Assignment:
Copy, from the material below, every line in which the word "cell" can be found.

Input for this task:
————

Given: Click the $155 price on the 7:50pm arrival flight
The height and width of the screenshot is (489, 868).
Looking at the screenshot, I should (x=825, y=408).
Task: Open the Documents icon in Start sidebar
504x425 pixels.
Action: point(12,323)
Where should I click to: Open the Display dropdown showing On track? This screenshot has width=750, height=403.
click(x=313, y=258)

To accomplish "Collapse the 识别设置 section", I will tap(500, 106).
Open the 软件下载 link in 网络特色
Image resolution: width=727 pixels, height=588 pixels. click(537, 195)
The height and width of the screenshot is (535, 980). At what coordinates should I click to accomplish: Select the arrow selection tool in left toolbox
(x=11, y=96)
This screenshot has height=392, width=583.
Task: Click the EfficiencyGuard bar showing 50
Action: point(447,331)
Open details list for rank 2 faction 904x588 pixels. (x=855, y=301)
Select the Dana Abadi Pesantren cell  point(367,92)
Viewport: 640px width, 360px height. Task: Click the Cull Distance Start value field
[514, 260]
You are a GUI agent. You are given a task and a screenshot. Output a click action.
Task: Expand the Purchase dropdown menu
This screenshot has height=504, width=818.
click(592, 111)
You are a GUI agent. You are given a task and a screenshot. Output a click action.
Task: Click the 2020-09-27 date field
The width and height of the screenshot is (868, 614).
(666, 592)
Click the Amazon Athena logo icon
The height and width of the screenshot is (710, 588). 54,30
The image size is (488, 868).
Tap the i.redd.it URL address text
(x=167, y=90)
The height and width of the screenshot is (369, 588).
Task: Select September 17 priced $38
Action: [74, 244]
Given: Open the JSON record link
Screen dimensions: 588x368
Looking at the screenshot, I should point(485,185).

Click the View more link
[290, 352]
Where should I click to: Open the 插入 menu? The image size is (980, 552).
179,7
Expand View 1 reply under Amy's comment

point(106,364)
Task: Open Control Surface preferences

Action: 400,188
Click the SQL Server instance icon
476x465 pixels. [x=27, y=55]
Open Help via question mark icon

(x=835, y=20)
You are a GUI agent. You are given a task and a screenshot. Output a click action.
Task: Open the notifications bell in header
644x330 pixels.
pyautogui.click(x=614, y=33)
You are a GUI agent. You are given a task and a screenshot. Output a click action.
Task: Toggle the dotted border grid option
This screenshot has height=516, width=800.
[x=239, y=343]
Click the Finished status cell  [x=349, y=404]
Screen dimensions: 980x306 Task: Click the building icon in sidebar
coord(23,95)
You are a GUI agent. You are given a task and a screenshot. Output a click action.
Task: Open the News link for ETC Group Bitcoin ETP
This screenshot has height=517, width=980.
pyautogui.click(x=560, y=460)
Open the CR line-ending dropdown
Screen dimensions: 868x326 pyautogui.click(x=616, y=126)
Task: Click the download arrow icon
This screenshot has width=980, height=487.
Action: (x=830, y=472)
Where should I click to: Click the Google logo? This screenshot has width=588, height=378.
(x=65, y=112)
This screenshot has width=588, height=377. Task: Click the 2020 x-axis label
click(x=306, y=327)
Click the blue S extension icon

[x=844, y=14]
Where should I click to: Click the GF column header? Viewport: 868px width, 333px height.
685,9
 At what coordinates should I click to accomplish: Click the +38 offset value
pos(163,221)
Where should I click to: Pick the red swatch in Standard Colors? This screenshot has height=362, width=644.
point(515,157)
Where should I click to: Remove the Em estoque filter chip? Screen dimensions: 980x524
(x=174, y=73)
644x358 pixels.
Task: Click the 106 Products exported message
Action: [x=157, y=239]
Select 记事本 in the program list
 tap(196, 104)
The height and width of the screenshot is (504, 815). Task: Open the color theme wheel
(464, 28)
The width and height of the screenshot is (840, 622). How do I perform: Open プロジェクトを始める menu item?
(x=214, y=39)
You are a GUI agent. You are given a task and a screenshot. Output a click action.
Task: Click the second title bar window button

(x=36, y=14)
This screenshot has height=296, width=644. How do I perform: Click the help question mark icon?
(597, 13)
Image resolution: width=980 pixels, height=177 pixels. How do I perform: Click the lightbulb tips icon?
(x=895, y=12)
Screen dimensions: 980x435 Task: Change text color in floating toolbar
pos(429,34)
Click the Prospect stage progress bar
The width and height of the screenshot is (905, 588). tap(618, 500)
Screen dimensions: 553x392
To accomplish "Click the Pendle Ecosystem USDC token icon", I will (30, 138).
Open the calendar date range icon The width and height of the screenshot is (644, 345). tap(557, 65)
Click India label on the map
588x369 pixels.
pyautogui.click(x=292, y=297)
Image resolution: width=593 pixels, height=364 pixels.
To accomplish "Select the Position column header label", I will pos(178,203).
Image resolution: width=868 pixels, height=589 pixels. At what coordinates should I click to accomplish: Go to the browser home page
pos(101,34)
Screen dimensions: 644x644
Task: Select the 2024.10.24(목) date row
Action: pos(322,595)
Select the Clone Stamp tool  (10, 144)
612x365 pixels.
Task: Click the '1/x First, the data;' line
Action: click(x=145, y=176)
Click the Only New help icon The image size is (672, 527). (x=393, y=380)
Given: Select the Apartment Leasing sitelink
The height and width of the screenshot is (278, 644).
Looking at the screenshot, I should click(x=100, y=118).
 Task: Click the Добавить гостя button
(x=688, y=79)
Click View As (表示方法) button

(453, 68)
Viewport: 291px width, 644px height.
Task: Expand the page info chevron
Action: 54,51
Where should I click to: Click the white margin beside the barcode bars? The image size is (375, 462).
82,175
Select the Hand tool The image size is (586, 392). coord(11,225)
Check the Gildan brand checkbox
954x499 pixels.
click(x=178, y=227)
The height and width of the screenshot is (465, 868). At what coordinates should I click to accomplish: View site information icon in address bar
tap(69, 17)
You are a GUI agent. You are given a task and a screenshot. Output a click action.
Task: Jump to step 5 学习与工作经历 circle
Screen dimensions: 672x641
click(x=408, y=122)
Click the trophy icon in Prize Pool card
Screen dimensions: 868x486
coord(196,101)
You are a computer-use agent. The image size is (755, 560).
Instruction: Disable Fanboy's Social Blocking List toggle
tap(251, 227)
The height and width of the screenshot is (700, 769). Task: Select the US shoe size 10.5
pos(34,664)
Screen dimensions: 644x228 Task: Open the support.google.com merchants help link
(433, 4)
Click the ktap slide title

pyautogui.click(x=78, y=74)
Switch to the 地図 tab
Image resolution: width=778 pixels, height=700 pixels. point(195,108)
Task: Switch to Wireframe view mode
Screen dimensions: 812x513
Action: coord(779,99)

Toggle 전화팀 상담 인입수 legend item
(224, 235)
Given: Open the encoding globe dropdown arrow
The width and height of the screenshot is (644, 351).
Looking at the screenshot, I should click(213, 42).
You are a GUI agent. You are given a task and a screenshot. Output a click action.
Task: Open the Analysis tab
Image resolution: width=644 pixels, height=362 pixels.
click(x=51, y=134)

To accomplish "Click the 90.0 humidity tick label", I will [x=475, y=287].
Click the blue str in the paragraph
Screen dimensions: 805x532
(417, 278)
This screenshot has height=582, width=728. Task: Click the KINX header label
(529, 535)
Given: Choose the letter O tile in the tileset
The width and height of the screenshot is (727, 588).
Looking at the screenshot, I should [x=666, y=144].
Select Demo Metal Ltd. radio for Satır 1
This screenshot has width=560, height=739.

————

Reply to the exercise:
Select the Dana Abadi Pesantren cell  point(367,92)
Click the Finished status cell  [x=349, y=404]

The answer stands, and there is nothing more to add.